レリアンを見ると、彼は目を大きくして瞬かせていた。
「誕生日……プレゼントですか?」
信じられない、という様子である。しかしこれは紛れもない事実だった。
「そーだ。俺は誕生日プレゼント。ラルク様が姫様に何か欲しいものはないか聞いたんだと。そしたら、馬車の外を見て一言。『アレがほしい』それが俺だったってだけの、くだらねぇ話だよ」
ジョックスは当時のことを思い出す。
ある町で、目の前を通り過ぎる馬車を見ていた。
親はおらず、育ててくれる大人も頼れる大人もいない孤児だった。食うのに困り、寝るのに困り、着るものもなく、ぼろぼろのぼろを着て、道の隅で寝て、食い物を盗んで一日一日を過ごしていた。
いつ死ぬかも分からない。
生きている心地などまるでない。
ただ必死に、一日が過ぎるのを待つ日々。
その日はうまく食い物にもありつけず、いつも以上に苛々して、目の前を通り過ぎる人々や馬車を睨みつけていた。するとある一台の馬車が目の前で停まり、こちらにおいでと、上等な服を着た初老の男が手を差し伸べて来たのであった。それがラルク・メレズディだった。

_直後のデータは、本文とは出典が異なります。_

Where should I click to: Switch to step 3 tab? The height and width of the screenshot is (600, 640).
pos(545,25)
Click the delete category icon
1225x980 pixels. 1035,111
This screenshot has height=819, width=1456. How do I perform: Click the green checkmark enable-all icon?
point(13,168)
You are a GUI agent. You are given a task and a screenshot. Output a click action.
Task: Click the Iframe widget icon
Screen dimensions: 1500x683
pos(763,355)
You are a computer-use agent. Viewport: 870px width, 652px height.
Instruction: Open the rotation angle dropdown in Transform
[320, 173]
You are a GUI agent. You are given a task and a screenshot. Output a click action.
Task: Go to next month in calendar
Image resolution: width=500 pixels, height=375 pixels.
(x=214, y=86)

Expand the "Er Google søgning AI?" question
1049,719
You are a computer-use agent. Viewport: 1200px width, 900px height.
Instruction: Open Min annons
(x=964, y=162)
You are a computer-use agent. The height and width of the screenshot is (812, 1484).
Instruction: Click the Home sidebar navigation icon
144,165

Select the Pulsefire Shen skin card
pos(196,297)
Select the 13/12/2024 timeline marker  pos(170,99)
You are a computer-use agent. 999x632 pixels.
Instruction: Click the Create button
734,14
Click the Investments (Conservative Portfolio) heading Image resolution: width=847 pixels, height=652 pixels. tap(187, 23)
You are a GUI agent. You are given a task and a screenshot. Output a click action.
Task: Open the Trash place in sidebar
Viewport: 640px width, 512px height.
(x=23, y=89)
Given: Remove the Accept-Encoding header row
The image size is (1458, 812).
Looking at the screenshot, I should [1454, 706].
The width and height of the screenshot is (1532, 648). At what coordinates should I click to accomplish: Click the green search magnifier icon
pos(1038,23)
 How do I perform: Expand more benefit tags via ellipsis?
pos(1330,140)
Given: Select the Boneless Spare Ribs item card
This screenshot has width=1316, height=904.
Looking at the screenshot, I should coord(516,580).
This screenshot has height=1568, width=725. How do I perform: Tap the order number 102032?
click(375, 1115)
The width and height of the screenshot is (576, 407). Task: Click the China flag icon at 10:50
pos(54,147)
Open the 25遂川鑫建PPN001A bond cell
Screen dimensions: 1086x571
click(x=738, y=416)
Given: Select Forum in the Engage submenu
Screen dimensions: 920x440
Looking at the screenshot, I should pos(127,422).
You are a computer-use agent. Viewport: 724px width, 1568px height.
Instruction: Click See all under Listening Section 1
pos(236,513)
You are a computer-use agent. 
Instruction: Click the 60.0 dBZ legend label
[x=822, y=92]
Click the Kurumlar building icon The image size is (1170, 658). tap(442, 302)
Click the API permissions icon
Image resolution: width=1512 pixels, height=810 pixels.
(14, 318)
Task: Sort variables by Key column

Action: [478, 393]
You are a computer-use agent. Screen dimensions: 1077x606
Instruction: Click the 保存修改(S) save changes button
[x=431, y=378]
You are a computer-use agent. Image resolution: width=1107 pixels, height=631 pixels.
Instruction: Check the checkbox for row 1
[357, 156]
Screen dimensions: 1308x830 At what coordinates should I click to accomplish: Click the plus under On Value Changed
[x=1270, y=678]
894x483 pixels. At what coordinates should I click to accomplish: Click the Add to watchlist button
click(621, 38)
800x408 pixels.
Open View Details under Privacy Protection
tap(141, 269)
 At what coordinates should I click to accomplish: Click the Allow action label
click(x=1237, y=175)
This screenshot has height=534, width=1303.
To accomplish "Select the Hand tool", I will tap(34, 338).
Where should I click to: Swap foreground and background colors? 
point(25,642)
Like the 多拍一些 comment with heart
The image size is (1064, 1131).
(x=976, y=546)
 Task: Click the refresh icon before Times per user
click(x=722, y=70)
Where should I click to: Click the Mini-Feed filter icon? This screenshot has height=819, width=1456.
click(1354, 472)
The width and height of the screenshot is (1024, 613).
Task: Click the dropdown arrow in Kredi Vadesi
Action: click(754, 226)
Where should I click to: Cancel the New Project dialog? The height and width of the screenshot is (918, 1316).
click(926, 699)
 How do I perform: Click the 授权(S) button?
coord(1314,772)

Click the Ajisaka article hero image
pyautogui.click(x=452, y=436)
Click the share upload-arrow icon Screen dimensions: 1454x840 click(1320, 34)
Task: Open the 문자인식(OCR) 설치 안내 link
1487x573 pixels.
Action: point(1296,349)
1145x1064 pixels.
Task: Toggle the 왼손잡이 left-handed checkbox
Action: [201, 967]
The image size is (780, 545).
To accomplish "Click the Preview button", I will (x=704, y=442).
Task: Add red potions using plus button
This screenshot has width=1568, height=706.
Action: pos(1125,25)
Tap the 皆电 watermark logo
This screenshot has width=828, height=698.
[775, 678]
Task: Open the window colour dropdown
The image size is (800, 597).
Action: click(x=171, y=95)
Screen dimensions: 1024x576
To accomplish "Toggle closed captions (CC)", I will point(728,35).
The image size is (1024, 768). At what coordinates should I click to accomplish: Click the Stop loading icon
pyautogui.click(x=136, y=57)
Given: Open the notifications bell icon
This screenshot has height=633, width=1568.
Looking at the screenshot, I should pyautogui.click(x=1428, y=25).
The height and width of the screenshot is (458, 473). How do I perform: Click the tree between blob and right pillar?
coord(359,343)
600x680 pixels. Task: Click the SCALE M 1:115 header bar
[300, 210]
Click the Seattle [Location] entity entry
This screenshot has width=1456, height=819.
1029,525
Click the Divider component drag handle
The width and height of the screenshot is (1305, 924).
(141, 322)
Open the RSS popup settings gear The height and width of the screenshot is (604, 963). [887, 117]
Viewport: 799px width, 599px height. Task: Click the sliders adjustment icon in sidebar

「俺は犬でも拾うみてぇに拾われて、犬でも与えるみてぇに姫様に与えられたのさ」
レリアンはジョックスの横顔を注意深く観察した。言葉は自嘲気味だが、ジョックスの言い方や表情には己を卑下しているような様子は見られない。
「貴方はそのことに対してどう思っているんですか?」
あんた、すごく聞いてくるけど何なんだ。そうジョックスが眉を寄せると、レリアンは貴方に興味があるからですよ、と返した。
「まぁ別に隠すことでもねぇから話すが。暇つぶしになるしな」
ジョックスは話を続けた。
「拾われた時はそりゃいろいろ思ったし、足りねぇ頭でずいぶん考えたが、理由を知ったら拍子抜けしたよ。あまりにもおかしくて。だって有り得ねぇだろ。誕生日プレゼントに俺みたいな孤児を欲しがって、しかもそれを与えるなんて。貴族って変な奴だと思ったよ。そんでどーでもよくなっちまった。それまでの悩みとか、不安……とか、消えて、ただ、ここで生きていこうって思ったんだ」
言ってからジョックスは「俺は何を言っているんだ」と一人で突っ込み、恥ずかしそうに口元を大きな手で覆った。